- EXERCISE AIM -
Put the lines from the one holding "This screenshot has height=392, width=565." through the last line, inclusive, into a Markdown table with the columns Row and Line, numbering each row and skipping blank lines. Leave the pictures out.

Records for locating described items
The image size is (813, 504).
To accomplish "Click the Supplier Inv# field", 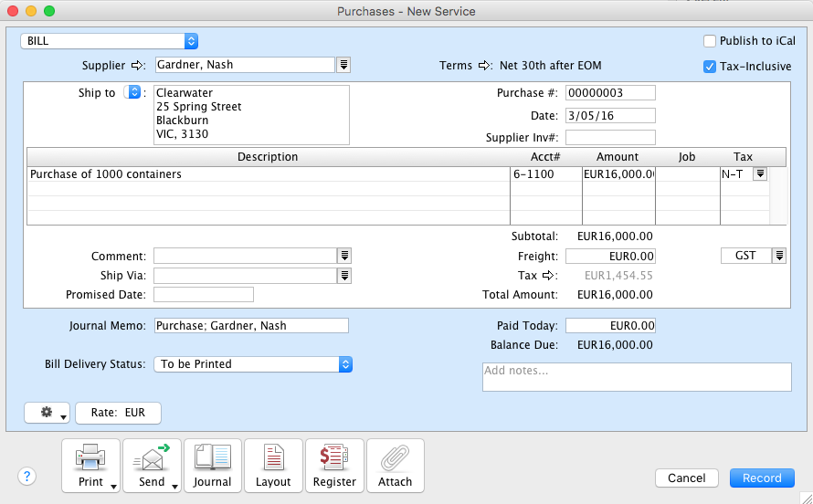I will coord(610,138).
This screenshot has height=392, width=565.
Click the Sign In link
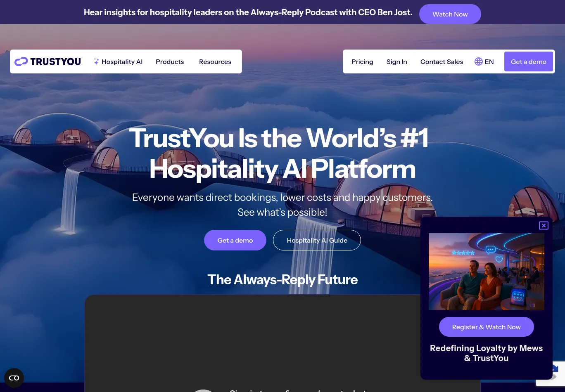pos(397,61)
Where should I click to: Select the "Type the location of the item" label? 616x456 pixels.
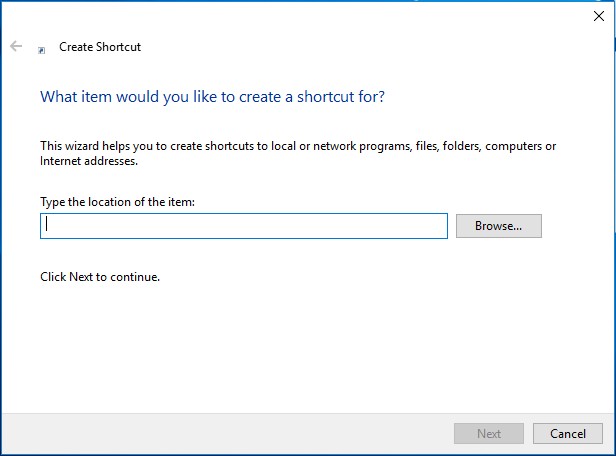pyautogui.click(x=117, y=202)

- FULL ANSWER -
| Row | Line |
|---|---|
| 1 | This screenshot has height=392, width=565. |
| 2 | Click the Sign In link |
| 3 | pos(397,61) |
| 4 | Where should I click to: Select the "Type the location of the item" label? 616x456 pixels. |
| 5 | pyautogui.click(x=117, y=202) |